Monday, October 18, 2010

Responses 003 (2011-2012)

Question 3 of the list says: "Using history and at least one other area of knowledge, examine the claim that it is possible to attain knowledge despite problems of bias and selection."

This is certainly one of the most straightforward of the questions in the list. All that needs to be considered is how the idea of knowledge is framed — how do you know that something is knowledge, and how do problems of bias and selection act as obstacles to attaining it?

One paradigm I've always found useful is to think of knowledge as information that has found a purpose, and information as data (singular: datum) that have found a context. If you say that Sir Stamford Raffles founded Singapore in 1819, that's information. If you can find a use for that, it's knowledge.

The thing is that whether you approach knowledge this way or not, it is based on the methods by which we accumulate data and the means by which we structure the data into information. When we accumulate data, we almost always carrying out filtering processes in deciding what to keep and what to ignore — that's the 'selection problem'. When we do this such that it tends to provide a specific kind of direction or answer, that's the 'bias problem'.

If either of these problems arises, in any of the many ways they can, then the information space is compromised. It may have missing pieces, irrelevant pieces, missing but relevant pieces, relevant pieces that support only one side of an argument, and so on. When we purposefully act on the information we have constructed, we create knowledge, and when our information is compromised, so is our knowledge. Compromised knowledge... is that knowledge at all?

Consider the fable of the emperor with no clothes. All the evidence provided (interviews, first-person accounts) seems to say that that emperor is wearing perfect clothing. However, once selection and bias are dealt with appropriately, it turns out that there is actually no direct evidence for such a belief. The database, so to speak, is compromised. In fact, empirical research shows the emperor has no clothes at all (or prefers walking around naked even if he has clothes).

History, in particular, has got problems with selection and bias. It is a construct made with a clear purpose in mind — to tell a story, to prove a point, based on putting together evidence for past events. To that end, we select the contents of our database based on criteria such as relevance and what the preponderance of existing evidence seems already to show. We have our own ideas of what is reasonable, what is acceptable, and so on. Then we create a narrative.

But all historians are human agents selecting from a vast graveyard of bones to build perfect skeletons. We discard splintered bones and ambiguous artifacts where it seems convenient to do so. This may indeed give us the skeletons we seek. However, are those the real skeletons? Or are they merely what we think they ought to be?

The same is true to a lesser extent for the hard sciences and to a greater extent for the social sciences and humanities. That is where the person answering this question has to examine the claim critically, pointing out the differences between methods of knowledge acquisition and criteria for defining knowledge in each discipline.

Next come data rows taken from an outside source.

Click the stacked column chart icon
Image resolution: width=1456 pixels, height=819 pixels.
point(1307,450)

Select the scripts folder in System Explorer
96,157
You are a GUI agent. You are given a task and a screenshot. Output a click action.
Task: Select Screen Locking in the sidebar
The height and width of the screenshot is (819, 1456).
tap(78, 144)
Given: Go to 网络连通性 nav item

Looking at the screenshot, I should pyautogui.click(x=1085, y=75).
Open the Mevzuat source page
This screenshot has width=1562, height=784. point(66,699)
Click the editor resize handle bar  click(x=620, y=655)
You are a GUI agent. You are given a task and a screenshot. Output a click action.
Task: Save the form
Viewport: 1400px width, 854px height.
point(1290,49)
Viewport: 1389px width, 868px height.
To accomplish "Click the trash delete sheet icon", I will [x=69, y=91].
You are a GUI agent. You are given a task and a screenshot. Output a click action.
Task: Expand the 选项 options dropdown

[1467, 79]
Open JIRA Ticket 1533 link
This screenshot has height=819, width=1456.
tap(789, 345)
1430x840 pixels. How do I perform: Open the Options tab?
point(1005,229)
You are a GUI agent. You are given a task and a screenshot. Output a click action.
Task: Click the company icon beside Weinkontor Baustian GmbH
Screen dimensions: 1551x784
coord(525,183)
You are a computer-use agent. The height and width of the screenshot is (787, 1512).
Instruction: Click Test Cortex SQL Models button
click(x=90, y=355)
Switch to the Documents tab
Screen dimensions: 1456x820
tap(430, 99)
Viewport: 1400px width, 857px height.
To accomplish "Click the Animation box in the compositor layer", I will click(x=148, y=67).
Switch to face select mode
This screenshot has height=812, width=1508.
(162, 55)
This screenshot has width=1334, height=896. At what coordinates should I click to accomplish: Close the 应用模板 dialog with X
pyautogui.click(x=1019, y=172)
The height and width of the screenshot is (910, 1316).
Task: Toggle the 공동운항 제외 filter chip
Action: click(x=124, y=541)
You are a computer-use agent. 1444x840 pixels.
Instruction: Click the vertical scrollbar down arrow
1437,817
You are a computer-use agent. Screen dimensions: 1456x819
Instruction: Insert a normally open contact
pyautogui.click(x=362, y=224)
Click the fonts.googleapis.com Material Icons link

Strangely enough, the vaguer the definition of knowledge, the less impact bias has on the outcome. After all, if we don't define knowledge sharply, errors to the database are less important. Look at the range of knowledge in the aesthetic disciplines for example, ranging from the hard technical aspects to the subjective evaluation of performance and style. It's easy to say whether a candidate has knowledge of the technical aspects; it's almost definite that a candidate who has created new knowledge cannot be evaluated correctly.